Noch einmal wird „Separate Shells“ genutzt um den Schnitt auch abzuschließen. Jetzt können per Click die einzelnen Teile gewählt werden.
Noch ist das Zepter mit der Hand aber nicht als eigene Datei vorhanden. Zu diesem Zweck werden nun die Teile des Zepters hinzugewählt mit Shift, linke Maustaste.
Diese Selektion lässt sich jetzt exportieren über das „File“-Menü und Export. Es bietet sich das STL Binary Format (*.stl) an. Der Dateiname sollte sinnvoll gewählt werden, zum Beispiel „Poseidon_Zepter“. Es wäre jetzt zu kompliziert die umgekehrte Selektion für den Körper zu erstellen. Deshalb wird an dieser Stelle einfach die aktuelle Zepter-Selektion mit der Taste „Entf“ gelöscht. Jetzt sieht er zwar noch grimmig aber nicht mehr so gefährlich aus.
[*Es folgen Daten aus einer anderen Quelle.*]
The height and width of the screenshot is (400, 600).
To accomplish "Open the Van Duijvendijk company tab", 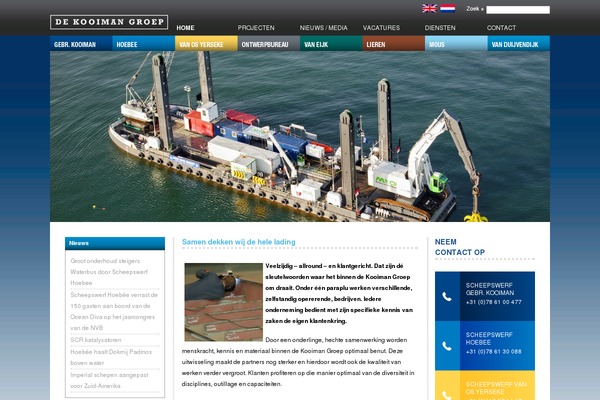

Im Object Browser wählt man nun die erste und dann die letzte Shell (Shift-Taste) aus und exportiert wieder. Damit hat man die zwei benötigten Teile für den Druck. Speziell bei dieser Figur stellte sich dann noch heraus, dass das Zepter immer noch zu groß war. Also wurde die Zepter-Datei nochmal der gleichen Prozedur unterworfen. Jetzt ließen sich die drei Teile in Lychee Slicer auf der Plattform platzieren und auf 150% skalieren. Anbei ein Bild nach dem Erzeugen der Support-Strukturen. Ich habe den Körper umgekehrt, weil ich davon ausgehe, dass der Druck so besser gelingt.
Danke für diesen tollen Blog. War sehr interessant zu lesen.